Maintenance of Efficacy and Continuing Safety of Golimumab for Active Ulcerative Colitis: PURSUIT-SC Maintenance Study Extension Through 1 Year

Peter R Gibson; Brian G Feagan; William J Sandborn; Colleen Marano; Richard Strauss; Jewel Johanns; Lakshmi Padgett; Judith Collins; Dino Tarabar; Zbigniew Hebzda; Paul Rutgeerts; Walter Reinisch

doi:10.1038/ctg.2016.24

Maintenance of Efficacy and Continuing Safety of Golimumab for Active Ulcerative Colitis: PURSUIT-SC Maintenance Study Extension Through 1 Year

Clin Transl Gastroenterol. 2016 Apr 28;7(4):e168. doi: 10.1038/ctg.2016.24.

Authors

Affiliations

¹ Department of Gastroenterology, Alfred Hospital, Monash University and Alfred Health, Melbourne, Victoria, Australia.
² Robarts Research Institute, University of Western Ontario, London, Ontario, Canada.
³ University of California San Diego, La Jolla, California, USA.
⁴ Janssen Research & Development, LLC, Spring House, Pennsylvania, USA.
⁵ Oregon Health Sciences University, Portland, Oregon, USA.
⁶ Clinic of Gastroenterology, Military Medical Academy, Belgrade, Serbia.
⁷ Military Clinical Hospital Kraków, Kraków, Poland.
⁸ University Hospital Gasthuisberg, Leuven, Belgium.
⁹ Universitätsklinik für Innere Medizin III, Vienna, Austria.
¹⁰ McMaster University, Hamilton, Ontario, Canada.

Abstract

Objectives: The safety and efficacy of subcutaneous golimumab through 2 years of maintenance therapy was evaluated in patients with moderate-to-severe ulcerative colitis (UC).

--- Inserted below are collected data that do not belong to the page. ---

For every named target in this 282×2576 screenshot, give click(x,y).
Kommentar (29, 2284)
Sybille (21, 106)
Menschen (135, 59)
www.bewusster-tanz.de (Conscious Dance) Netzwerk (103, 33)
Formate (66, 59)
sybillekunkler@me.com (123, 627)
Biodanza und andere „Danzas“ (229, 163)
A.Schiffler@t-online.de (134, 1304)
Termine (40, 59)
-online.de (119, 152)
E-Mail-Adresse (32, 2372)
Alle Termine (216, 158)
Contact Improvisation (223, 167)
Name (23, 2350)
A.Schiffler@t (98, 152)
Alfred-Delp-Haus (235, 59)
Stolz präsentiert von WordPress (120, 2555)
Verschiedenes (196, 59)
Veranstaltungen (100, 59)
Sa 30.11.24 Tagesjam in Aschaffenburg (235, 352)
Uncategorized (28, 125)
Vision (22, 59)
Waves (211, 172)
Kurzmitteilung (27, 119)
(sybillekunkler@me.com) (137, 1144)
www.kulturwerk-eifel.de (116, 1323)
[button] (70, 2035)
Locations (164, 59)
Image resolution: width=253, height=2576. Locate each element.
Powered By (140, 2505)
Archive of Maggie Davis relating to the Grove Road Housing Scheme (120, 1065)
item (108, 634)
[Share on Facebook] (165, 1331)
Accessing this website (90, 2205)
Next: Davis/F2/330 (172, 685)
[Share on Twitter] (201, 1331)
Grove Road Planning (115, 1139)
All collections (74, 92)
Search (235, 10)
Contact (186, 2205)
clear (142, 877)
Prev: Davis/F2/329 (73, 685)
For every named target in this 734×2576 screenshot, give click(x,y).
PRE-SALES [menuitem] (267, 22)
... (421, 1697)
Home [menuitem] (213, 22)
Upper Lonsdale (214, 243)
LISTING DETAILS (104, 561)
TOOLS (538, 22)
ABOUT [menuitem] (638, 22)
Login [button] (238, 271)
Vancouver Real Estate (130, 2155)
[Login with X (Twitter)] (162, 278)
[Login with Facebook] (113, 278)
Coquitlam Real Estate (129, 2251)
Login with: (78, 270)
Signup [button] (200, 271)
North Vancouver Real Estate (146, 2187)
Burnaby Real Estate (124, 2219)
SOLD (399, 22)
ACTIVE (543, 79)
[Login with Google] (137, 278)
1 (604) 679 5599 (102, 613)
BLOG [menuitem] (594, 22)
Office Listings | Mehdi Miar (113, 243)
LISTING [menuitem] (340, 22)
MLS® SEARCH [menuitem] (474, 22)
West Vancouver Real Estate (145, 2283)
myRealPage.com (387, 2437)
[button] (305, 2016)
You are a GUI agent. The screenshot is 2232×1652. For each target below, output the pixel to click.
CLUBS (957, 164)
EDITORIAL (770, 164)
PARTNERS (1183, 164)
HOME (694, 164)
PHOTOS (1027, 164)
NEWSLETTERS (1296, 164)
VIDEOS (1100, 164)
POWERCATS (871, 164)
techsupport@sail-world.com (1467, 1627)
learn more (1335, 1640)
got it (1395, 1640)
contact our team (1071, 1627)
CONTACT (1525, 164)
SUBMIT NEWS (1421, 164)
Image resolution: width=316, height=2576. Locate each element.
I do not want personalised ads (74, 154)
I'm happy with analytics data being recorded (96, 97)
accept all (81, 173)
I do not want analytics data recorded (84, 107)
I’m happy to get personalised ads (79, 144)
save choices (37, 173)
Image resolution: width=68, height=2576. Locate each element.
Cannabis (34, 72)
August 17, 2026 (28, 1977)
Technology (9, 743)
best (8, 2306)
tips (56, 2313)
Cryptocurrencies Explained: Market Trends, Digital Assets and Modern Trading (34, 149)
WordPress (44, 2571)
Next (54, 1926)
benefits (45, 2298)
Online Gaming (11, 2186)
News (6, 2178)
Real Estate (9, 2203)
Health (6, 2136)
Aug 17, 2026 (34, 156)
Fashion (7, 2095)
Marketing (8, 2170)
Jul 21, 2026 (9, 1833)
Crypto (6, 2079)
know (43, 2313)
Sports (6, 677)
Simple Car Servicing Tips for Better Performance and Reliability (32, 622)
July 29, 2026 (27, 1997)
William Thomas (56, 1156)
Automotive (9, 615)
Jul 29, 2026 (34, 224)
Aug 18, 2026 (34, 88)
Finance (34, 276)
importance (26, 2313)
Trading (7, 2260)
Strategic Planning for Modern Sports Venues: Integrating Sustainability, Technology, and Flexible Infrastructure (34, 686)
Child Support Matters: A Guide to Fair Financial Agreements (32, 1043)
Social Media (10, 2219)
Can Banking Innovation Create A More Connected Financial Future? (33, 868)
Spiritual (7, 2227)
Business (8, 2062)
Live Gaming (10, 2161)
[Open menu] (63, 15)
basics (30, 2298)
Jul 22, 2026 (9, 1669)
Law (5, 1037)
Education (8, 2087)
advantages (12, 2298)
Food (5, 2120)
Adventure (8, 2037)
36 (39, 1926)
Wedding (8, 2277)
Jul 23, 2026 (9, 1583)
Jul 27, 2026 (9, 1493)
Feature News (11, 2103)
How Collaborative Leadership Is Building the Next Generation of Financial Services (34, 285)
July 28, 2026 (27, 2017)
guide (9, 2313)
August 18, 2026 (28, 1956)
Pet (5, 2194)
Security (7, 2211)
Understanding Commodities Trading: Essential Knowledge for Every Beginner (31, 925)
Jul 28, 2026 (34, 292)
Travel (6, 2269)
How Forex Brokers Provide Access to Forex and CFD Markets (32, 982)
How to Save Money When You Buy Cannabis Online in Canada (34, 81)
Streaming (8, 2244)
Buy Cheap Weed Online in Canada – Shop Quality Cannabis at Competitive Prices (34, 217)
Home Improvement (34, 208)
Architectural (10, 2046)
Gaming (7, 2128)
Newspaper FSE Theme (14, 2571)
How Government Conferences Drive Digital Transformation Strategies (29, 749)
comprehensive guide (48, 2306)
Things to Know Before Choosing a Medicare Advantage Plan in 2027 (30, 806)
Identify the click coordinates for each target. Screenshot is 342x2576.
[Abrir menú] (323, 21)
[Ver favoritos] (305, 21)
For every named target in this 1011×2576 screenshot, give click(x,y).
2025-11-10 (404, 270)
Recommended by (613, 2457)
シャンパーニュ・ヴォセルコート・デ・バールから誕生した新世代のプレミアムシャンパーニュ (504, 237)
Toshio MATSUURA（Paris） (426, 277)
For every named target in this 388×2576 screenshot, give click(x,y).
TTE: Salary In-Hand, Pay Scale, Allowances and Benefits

Methods: Patients completing treatment through week 52 (placebo, golimumab 50, 100, every-4-weeks (q4w)) and evaluations at week 54 were eligible for this long-term extension (LTE) trial. Patients receiving placebo or golimumab 50 mg with worsening disease during the LTE could receive golimumab 100 mg. Efficacy assessments included the Mayo physician's global assessment (PGA) subscore, inflammatory bowel disease questionnaire (IBDQ), and corticosteroid use. Patients who were randomized to golimumab at PURSUIT-Maintenance baseline and continued receiving golimumab during the LTE were analyzed for efficacy (using intention-to-treat and "as observed" analyses; N=195) and safety (N=200). Patients treated with golimumab at any time from induction baseline through week 104 (N=1240) constituted the overall safety population.

Results: Baseline demographics and disease characteristics of patients entering the LTE receiving golimumab were similar to those of all patients randomized to golimumab maintenance at baseline. At week 104, 80.5% (157/195) of patients had a PGA=0/1 (range weeks 56-104: 80.5-91.8%) and 56.4% (110/195) had a PGA=0 (weeks 56-104: range: 53.8-58.5%). Through week 104, 86% of patients maintained inactive or mild disease activity. Among 174 corticosteroid-free patients at week 54, 88.5% remained corticosteroid-free at week 104. At week 104, 62.2% (120/193) had an IBDQ score ≥170. Tuberculosis, opportunistic infection, and malignancy rates were low, and the overall safety profile was similar to that reported through week 54. Two non-melanoma skin cancers, one metastatic colon cancer, and two deaths (biventricular heart dysfunction, sepsis) occurred between weeks 54 and 104.

Conclusion: Subcutaneous golimumab q4w through 2 years maintained clinical benefit and reduced corticosteroid use among patients who did well in the maintenance study. No new safety signals were observed.